Requests:
A - List every senator, company, and association named in the crypto legislation article.
B - Please carry the crypto legislation article forward from its last sentence, adding the next few paragraphs.
--- START OF Text passage ---
If you’ve been keeping up with recent news, it might seem like the debate over stablecoin yields is the only major obstacle preventing the U.S. from passing long-awaited comprehensive crypto market structure legislation. But that’s not the full picture.
For months, media coverage has zeroed in on a real but solvable disagreement: whether crypto platforms should be permitted to pass along yield from their Treasury bill reserves to stablecoin holders, or whether that practice should be limited to shield traditional banks from losing consumer deposits. It’s a genuine conflict. The American Bankers Association has deployed its full lobbying power against it. Coinbase has drawn a firm line. Senate negotiators have spent months trying to find a compromise. And they’ll likely reach a resolution eventually.
But while bank lobbyists and the press focus on who gets to collect stablecoin interest, Congress is dangerously close to undermining the one provision that will decide whether market structure legislation actually fulfills its promise — or ends up harming the very industry it’s meant to support. That provision — Section 604 of the current Senate draft — concerns developer protections and whether those who create non-custodial software can be held legally responsible by the U.S. government as legitimate money transmitters. Whether this section survives the Senate negotiation process unchanged will shape the fate of the entire bill.
This provision isn’t a minor technical detail. It isn’t an abstract philosophical argument. It’s the foundational pillar supporting the entire policy goal of this legislation. And right now, it’s under serious threat.
The BRCA Is Everything
The Blockchain Regulatory Certainty Act, or BRCA, is a precisely crafted provision with bipartisan roots. Introduced by Senators Cynthia Lummis (R-Wyoming) and Ron Wyden (D-Oregon), it accomplishes one critical thing: it makes clear that software developers and infrastructure providers who don’t hold or control user funds are not classified as money transmitters under federal law. That’s all it does. It doesn’t weaken anti-money laundering laws. It doesn’t protect wrongdoers. It simply establishes a boundary that should have been self-evident from the beginning — that writing code is not the same as transmitting money.
--- END OF Text passage ---
--- START OF Data excerpt ---
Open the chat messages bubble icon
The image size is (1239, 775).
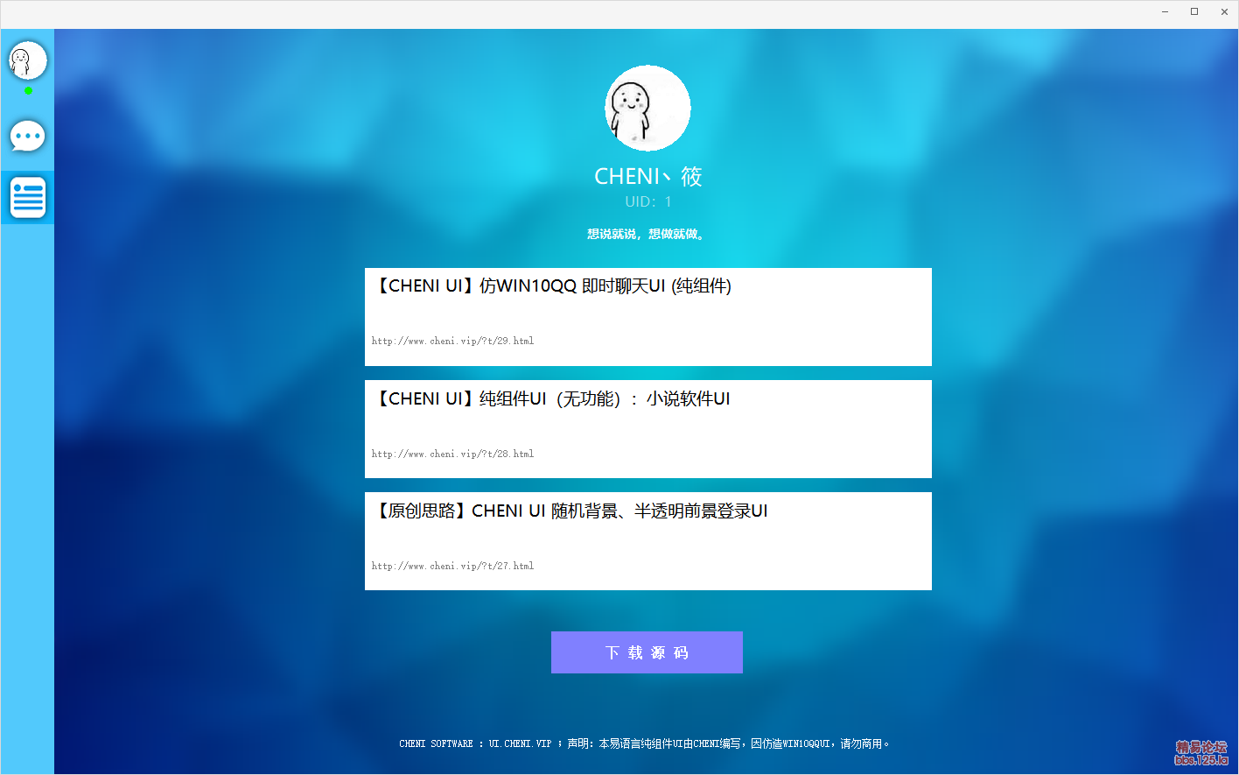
--- END OF Data excerpt ---
Responses to the exercise:
A - American Bankers Association, Coinbase, Cynthia Lummis, Ron Wyden

B -
Without the BRCA, developers of non-custodial software — the people who build wallets, protocols, and decentralized applications that millions of Americans already rely on — face potential criminal liability under Section 1960 of the federal criminal code. Not civil penalties. Not regulatory fines. Criminal prosecution simply for publishing software.
This isn’t a theoretical concern. We’ve already witnessed what “regulation by prosecution” looks like in practice. In 2025, the developers behind Tornado Cash and Samourai Wallet were criminally charged — not for personally laundering money, not for actively collaborating with criminals, but for writing and publishing code that others used in ways the government disapproved of. Keonne Rodriguez and William Lonergan Hill are now serving federal prison sentences following their convictions in proceedings that many viewed as show trials. Roman Storm is facing re-prosecution and could spend over a century behind bars. And all of this is happening despite standing DOJ guidance saying otherwise, a Treasury Department that recognizes the legitimate need for privacy tools and mixers, and an administration that claims to be “the most crypto-friendly” in history. No matter how you frame it, the message from federal prosecutors is clear: if you build non-custodial software in the United States, you do so at your own risk.
If the Senate CLARITY Act passes without strong BRCA protections, that message becomes official law. And the logical response from every developer, every startup, and every venture-backed crypto company in America will be the same: relocate.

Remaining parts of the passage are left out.